Surface structure of catalytically-active ceria nanoparticles

Catalytic mechanisms, and therefore activity, depend on the structure of catalyst surfaces. In turn, surfaces may reconstruct and/or exhibit local configurations that vary from bulk composition and structure. CeO₂ (ceria) is a redox catalyst of interest in numerous automotive, energy and, increasingly, biomedical applications. Previous studies aimed at understanding catalytic mechanisms on ceria have limited consideration to systems with bulk-like stoichiometric or sub-stoichiometric surfaces. Here we summarize previous computational studies on ceria surfaces, nanoclusters, and nanoparticles, and highlight challenges in constructing physically- representative ceria nanoparticle (CNP) structures.
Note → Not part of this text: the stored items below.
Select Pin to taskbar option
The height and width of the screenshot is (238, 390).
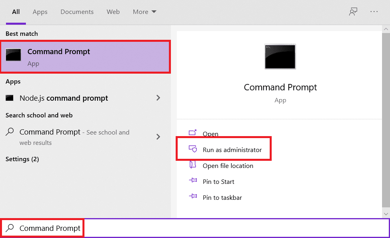(x=222, y=198)
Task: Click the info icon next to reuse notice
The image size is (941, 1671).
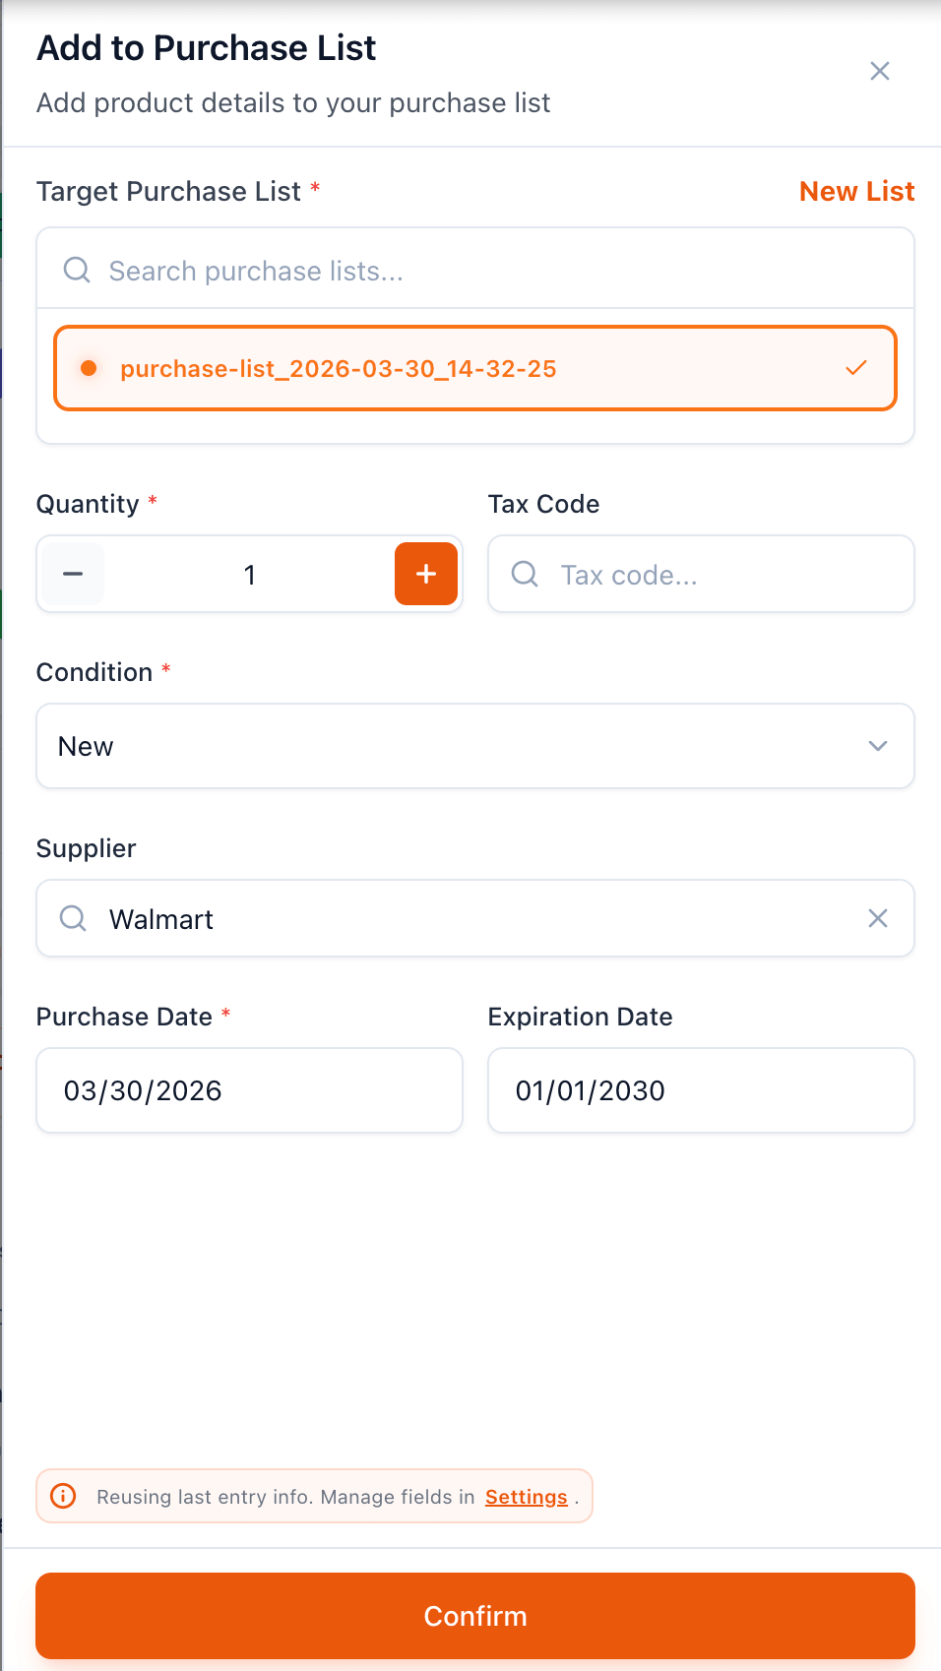Action: coord(63,1496)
Setting aside assumptions of bulk-like stoichiometric or sub-stoichiometric ceria surface terminations, we report results of DFT + U calculations and show that sufficiently small CNPs are not bulk-terminated, but rather are stabilized by the formation of O _x^q groups (-2 ≤ q ≤ 0, x ≤ 3) at corners, edges, and {1 0 0} facets. These surface structures, not the annihilation and regeneration of O-vacancies, may directly control reduction/oxidation catalysis at CNPs below a critical size. As anion groups other than O_x ^q groups could be incorporated in stable CNP surfaces, this suggests the possibility of tailoring small CNP structures and mechanisms for particular catalytic reactions.